- **DESCRIPTION OF THE TASK**
Tally up the lines below containing the string "will", then write the number alone.

- **DATA TO EXAMINE**
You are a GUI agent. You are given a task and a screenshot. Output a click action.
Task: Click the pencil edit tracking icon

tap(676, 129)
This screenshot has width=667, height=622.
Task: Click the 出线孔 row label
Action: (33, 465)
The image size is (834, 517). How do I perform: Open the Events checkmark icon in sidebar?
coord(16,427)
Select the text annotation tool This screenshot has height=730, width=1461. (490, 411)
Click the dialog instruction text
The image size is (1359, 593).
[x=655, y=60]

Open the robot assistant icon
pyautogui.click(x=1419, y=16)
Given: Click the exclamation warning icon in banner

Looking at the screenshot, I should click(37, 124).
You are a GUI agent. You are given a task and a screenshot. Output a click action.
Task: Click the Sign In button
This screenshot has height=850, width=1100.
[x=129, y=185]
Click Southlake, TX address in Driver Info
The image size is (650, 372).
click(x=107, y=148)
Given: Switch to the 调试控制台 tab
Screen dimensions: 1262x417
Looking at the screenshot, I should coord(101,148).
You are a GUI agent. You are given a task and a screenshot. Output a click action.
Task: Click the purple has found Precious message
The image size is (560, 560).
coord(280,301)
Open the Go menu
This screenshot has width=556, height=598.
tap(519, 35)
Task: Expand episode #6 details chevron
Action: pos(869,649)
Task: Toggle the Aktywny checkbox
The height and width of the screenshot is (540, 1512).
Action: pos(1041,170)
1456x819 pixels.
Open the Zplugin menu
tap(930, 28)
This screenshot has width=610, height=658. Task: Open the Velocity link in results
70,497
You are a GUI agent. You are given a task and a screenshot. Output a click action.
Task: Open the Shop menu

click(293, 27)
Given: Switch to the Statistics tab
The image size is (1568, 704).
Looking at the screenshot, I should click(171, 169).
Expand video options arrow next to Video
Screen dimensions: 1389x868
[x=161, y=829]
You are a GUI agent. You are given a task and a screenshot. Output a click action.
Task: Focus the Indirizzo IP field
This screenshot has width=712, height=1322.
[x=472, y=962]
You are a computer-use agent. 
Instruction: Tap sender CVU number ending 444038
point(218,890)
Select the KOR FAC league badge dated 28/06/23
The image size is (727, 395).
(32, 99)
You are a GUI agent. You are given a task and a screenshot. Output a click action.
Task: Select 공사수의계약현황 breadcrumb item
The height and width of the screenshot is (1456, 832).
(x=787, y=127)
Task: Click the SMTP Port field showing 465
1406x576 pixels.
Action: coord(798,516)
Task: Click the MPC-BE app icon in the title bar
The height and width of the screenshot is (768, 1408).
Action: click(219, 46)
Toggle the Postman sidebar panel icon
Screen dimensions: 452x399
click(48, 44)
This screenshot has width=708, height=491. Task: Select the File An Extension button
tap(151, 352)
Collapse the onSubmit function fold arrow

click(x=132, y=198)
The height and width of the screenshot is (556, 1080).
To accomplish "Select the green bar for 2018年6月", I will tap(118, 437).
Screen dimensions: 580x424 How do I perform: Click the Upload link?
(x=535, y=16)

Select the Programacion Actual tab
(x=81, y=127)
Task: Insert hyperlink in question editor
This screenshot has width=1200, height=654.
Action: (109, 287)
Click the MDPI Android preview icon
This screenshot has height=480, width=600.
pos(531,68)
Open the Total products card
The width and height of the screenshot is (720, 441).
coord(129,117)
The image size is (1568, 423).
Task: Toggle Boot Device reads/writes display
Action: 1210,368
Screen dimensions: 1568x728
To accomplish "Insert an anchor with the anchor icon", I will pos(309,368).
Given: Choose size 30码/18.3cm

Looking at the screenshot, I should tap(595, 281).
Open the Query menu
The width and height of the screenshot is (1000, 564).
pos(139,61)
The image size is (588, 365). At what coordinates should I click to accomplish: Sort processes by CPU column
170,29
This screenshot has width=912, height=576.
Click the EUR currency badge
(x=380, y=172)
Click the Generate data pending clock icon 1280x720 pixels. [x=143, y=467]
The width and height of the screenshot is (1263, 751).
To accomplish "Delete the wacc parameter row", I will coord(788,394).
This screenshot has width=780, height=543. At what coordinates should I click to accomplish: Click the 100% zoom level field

- **WRITTEN RESPONSE**
3